30-Day Period Billing Proposal Throws Agencies For A Loop

Each shortened period must meet LUPA threshold, CMS clarifies.

In CMS’s latest Home Health Open Door Forum, the vast majority of attendee questions focused on one proposal in Medicare’s 2018 HH PPS proposed rule — the switch to 30-day-period billing.

Reminder: In the Home Health Prospective Payment System rule published in the July 28 Federal Register, the Centers for Medicare & Medicaid Services proposes drastic payment reform under the Home Health Grouping Model (HHGM) system (see Eli’s HCW, Vol. XXVI, No. 28-28). In addition to eliminating therapy utilization as a case mix factor, HHGM would also include a 30-day billing period as opposed to current 60-day episodes.

This proposal has left home health agencies teeming with questions, judging from the question and-answer portion of the Aug. 9 forum. Topics CMS clarified in the Q&As included:

  • RAPs. Each 30-day period will still have its own Request for Anticipated Payment, CMS officials confirmed in the call.
  • Final claims. Each 30-day period also will still have its own End of Episode claim.
  • Sequential billing. HHGM would not require sequential billing, a CMS official told one caller. In other words, home health agencies could submit a RAP for a subsequent episode before billing a final claim for a previous episode. That will be important if an agency can’t secure a physician’s signature, and thus must delay billing an EOE claim, the caller noted.
  • Assessments. Regulatory requirements to assess the patient every 60 days will remain unchanged.
  • POC. The Plan of Care will still cover 60 days, when indicated.
  • OASIS. HHAs will use one OASIS assessment, which covers 60 days, for two 30-day billing periods (assuming a second period is indicated).
  • Quality. The change to 30-day billing periods doesn’t affect data collection or outcomes requirements directly, CMS said. However, earlier discharges instigated by the 30-day billing policy will impact outcomes, industry observers note.
  • LUPAs. HHAs will have to meet or exceed the Low Utilization Payment Adjustment threshold for each 30-day period, as opposed to hitting the threshold for only one 60-day period now.
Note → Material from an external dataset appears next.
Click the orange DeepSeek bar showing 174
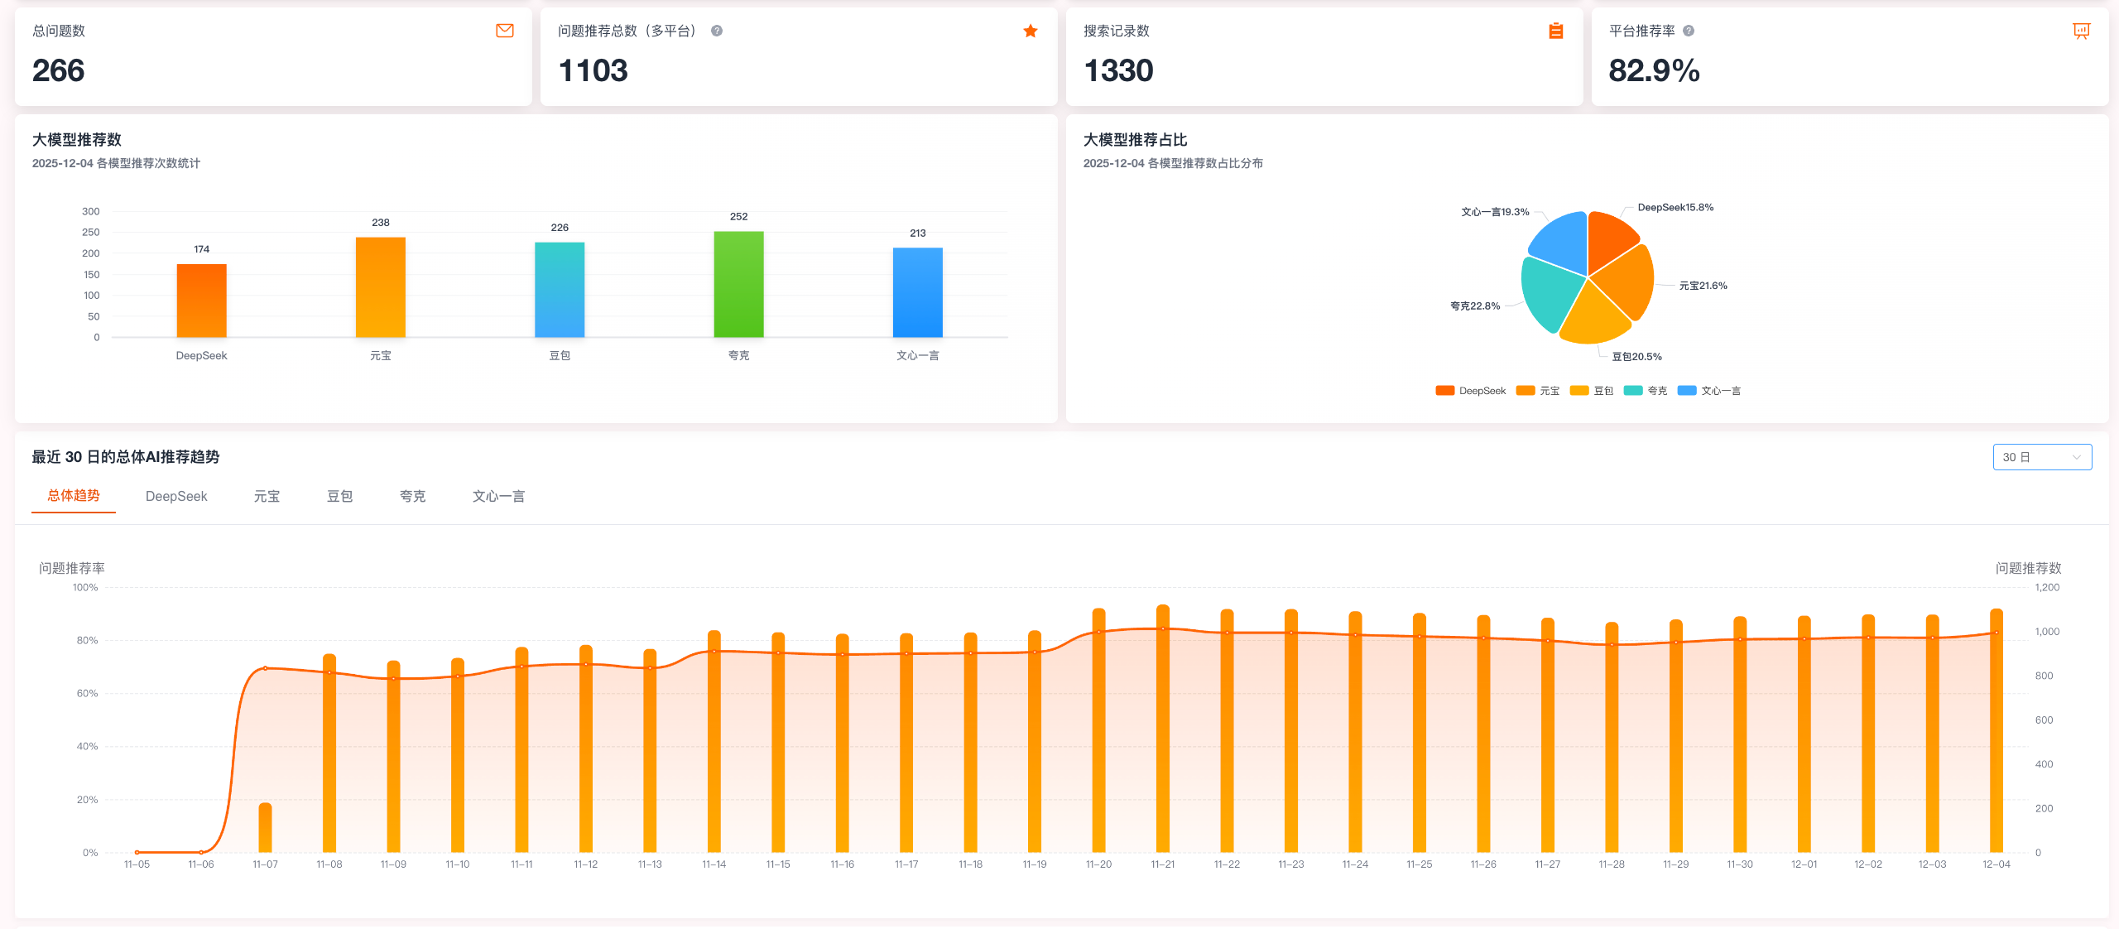The height and width of the screenshot is (929, 2119). [201, 301]

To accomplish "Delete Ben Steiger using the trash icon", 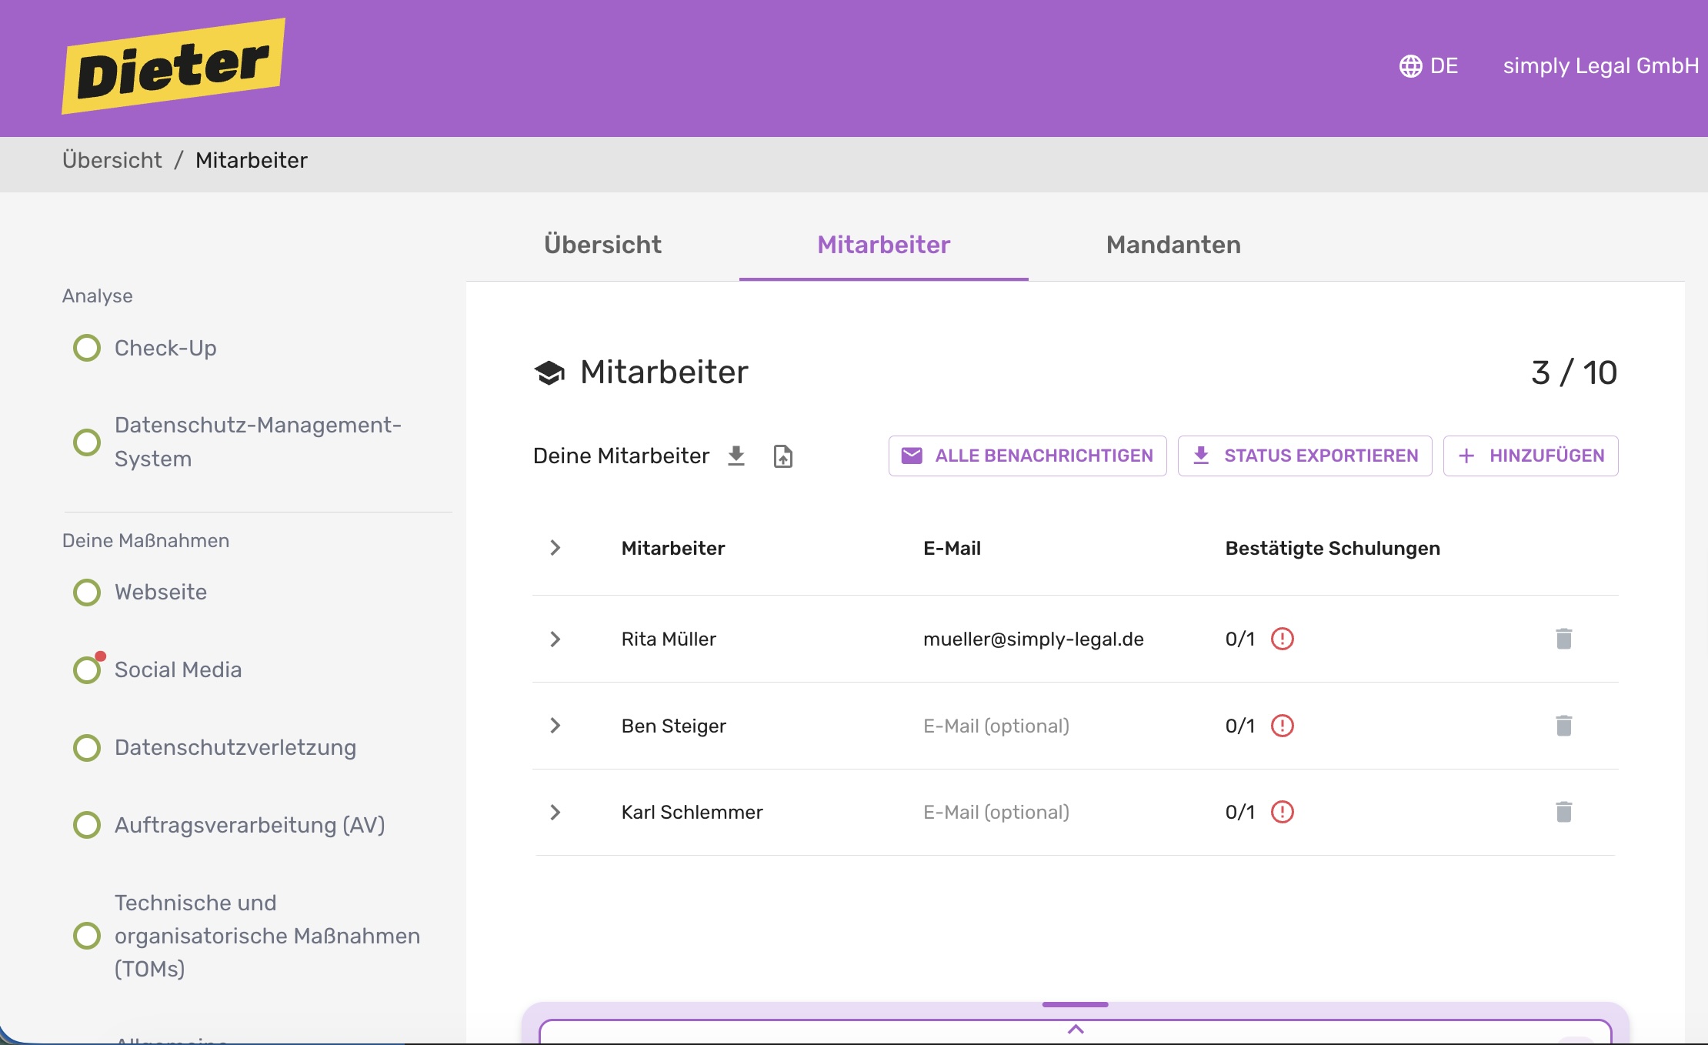I will [x=1563, y=726].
And remember, different HHGM case mix categories have different LUPA thresholds ranging from two visits to eight visits.
  • No-RAP LUPAs. Medicare would still allow no-RAP LUPA claims under HHGM.
  • Recerts. Recertifications will continue on the current 60-day basis, a CMS staffer answered. So long-term patients would need a recert in conjunction with every other 30-day period starting with the third.
  • Payment. CMS proposes to take a 60-day payment rate for a case mix category, add in the Nonroutine Supplies payment amount, and then divide that amount in half to set the rate for each 30-day episode. But remember, according to CMS data, about one-quarter of current episodes would have only a first 30-day period, not a second one.

Note: The proposed rule is at www.gpo.gov/fdsys/pkg/FR-2017-07-28/pdf/2017-15825.pdf.